## TEXT EXTRACT
━━━━━━━━━━━━━━━━━━━━━━━━━━━━━━

I've just recently finished building my Torbay replication.  It does everything it's supposed to do, except self-run. 

Sorry I don't have pictures, but I don't have ready access to a camera.

I've used improvised materials in the construction and so had to let that influence the design quite a bit.  This meant I ended up having the stators pivot outwards more than up and down.  Which in turn meant I had the top cap on the rotor pushing the stators in from the sides, much like others here have drawn and mentioned.  In my opinion, this variation is workable. 

What wasn't workable, for me, were the magnets I was using.  I had some 25mm Neo cubes (N50's) left over from another project, so thought I'd try using those to see what would happen.  One in each of the eight stators, and one in the rotor. 

Turns out the disk-shaped rotor magnet Torbay used in his patented design is essential for the thing to work.  Anything less than that long horizontal surface area has the stators repelling the rotor as they come down (or in) to push the rotor.

━━━━━━━━━━━━━━━━━━━━━━━━━━━━━━

## RECORD EXTRACTS
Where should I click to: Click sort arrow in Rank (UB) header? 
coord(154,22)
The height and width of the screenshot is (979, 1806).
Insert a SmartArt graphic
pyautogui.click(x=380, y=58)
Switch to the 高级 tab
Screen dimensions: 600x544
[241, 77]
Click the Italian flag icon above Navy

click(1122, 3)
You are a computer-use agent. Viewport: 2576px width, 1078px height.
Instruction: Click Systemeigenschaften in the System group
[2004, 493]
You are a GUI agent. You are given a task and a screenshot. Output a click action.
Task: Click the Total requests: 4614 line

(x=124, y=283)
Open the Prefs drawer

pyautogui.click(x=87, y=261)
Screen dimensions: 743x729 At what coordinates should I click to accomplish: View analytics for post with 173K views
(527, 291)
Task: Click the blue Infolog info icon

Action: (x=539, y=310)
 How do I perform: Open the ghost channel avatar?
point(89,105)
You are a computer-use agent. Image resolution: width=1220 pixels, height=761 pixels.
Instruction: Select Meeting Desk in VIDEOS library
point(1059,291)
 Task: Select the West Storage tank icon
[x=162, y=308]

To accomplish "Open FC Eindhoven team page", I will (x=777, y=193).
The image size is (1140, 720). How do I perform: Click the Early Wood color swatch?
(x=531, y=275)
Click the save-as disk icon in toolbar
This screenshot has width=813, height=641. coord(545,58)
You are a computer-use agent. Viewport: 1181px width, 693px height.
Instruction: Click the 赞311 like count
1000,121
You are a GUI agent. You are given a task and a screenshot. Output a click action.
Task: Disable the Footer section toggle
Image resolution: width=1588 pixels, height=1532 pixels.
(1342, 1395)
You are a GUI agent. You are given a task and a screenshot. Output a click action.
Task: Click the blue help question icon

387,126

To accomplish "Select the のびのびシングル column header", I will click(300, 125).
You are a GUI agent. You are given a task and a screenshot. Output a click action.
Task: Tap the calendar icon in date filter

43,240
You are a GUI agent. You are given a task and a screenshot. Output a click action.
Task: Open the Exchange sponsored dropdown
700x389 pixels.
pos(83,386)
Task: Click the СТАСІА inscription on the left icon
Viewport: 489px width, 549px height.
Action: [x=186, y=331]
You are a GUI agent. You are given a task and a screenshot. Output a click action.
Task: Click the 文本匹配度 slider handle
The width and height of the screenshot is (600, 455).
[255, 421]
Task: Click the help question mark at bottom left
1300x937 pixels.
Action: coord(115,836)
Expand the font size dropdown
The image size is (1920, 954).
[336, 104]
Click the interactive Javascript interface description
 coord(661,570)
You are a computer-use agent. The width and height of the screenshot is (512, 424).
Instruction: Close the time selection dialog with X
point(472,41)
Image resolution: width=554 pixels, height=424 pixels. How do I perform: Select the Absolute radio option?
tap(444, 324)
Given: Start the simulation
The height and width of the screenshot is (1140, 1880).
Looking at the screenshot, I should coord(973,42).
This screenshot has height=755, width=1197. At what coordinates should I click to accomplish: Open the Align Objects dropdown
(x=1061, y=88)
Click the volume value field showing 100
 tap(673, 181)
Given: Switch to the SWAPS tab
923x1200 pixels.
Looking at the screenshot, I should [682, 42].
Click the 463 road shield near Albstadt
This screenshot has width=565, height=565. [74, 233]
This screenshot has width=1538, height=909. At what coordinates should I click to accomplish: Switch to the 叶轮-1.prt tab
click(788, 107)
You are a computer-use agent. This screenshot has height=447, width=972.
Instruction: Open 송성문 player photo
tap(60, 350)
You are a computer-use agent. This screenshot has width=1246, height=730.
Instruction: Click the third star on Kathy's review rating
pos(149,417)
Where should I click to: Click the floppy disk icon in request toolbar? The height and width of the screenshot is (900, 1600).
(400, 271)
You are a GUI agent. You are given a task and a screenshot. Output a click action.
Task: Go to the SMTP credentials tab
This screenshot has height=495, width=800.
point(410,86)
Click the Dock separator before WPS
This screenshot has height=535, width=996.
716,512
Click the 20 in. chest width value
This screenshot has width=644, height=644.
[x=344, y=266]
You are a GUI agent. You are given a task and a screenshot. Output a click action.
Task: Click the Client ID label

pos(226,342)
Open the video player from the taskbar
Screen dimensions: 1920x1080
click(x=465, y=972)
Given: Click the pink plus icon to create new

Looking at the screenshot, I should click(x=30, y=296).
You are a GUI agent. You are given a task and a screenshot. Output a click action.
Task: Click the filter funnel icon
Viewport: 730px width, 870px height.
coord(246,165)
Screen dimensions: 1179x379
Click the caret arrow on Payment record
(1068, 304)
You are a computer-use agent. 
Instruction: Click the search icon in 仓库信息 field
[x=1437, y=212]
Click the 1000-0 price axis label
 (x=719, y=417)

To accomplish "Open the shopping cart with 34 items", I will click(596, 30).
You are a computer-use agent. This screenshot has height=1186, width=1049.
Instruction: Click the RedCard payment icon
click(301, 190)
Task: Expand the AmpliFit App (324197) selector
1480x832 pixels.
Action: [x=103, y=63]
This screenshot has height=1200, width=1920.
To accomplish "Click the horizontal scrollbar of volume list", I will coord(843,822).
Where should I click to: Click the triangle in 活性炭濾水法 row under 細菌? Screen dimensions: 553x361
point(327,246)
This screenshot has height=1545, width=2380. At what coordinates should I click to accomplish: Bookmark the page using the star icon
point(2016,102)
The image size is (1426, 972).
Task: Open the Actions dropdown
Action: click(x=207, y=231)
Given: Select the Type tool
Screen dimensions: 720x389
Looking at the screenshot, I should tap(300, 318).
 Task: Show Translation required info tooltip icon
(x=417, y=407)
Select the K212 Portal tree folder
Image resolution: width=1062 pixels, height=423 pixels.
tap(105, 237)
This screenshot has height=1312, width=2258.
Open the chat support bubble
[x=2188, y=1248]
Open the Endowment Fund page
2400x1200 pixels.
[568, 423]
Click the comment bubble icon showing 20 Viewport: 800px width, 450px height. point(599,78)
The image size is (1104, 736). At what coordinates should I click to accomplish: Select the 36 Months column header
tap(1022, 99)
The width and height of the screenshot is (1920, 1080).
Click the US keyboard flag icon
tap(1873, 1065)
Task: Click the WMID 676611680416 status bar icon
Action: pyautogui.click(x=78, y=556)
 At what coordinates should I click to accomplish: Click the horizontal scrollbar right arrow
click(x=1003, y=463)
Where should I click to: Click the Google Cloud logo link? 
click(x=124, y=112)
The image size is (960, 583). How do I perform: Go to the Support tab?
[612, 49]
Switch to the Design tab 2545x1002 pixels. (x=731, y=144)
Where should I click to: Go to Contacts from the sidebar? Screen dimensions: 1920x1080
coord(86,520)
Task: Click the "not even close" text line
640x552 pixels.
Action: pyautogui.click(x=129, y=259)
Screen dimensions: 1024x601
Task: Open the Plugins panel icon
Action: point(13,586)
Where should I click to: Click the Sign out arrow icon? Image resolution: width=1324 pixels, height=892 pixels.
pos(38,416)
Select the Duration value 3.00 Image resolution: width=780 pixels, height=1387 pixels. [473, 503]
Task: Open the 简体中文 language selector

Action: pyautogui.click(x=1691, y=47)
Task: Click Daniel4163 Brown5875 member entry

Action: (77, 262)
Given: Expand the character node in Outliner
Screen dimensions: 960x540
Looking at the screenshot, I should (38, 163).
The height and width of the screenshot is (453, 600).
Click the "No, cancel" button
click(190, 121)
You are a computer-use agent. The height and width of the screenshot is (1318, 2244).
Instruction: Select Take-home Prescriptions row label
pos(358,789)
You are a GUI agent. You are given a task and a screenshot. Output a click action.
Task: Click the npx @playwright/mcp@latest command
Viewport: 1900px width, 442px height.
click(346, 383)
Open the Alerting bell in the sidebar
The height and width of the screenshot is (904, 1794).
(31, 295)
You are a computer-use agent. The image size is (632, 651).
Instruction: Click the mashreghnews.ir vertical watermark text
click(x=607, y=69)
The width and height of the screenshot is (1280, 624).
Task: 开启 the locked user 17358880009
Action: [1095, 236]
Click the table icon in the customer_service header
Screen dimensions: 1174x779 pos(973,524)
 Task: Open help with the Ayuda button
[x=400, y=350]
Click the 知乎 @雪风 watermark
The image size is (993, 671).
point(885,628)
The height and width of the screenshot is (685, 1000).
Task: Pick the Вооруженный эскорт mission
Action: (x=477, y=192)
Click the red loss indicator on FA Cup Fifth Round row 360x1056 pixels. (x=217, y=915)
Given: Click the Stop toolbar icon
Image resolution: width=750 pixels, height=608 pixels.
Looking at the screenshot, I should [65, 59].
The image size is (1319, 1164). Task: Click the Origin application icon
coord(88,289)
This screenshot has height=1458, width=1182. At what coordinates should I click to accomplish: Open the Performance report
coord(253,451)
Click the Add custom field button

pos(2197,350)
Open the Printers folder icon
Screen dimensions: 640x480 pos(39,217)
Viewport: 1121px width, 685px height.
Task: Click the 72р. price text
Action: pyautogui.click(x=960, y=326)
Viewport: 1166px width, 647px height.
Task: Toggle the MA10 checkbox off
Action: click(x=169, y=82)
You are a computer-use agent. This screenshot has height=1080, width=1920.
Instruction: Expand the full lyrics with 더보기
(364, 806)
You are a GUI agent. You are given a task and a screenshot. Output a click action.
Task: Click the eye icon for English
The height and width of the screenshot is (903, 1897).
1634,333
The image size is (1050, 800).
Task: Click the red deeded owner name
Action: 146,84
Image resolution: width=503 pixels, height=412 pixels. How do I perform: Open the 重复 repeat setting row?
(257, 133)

━━━━━━━━━━━━━━━━━━━━━━━━━━━━━━

## WRITTEN TASKS
#1 From the Torbay replication post above, output the passage starting at "What wasn't workable, for" and ending at "push the rotor.", copied word for word.
#2 In the Torbay replication post, what magnets were left over from another project and tried in the build?

## SOLVED PROBLEMS
#1
What wasn't workable, for me, were the magnets I was using.  I had some 25mm Neo cubes (N50's) left over from another project, so thought I'd try using those to see what would happen.  One in each of the eight stators, and one in the rotor. 

Turns out the disk-shaped rotor magnet Torbay used in his patented design is essential for the thing to work.  Anything less than that long horizontal surface area has the stators repelling the rotor as they come down (or in) to push the rotor.

#2 25mm Neo cubes (N50's)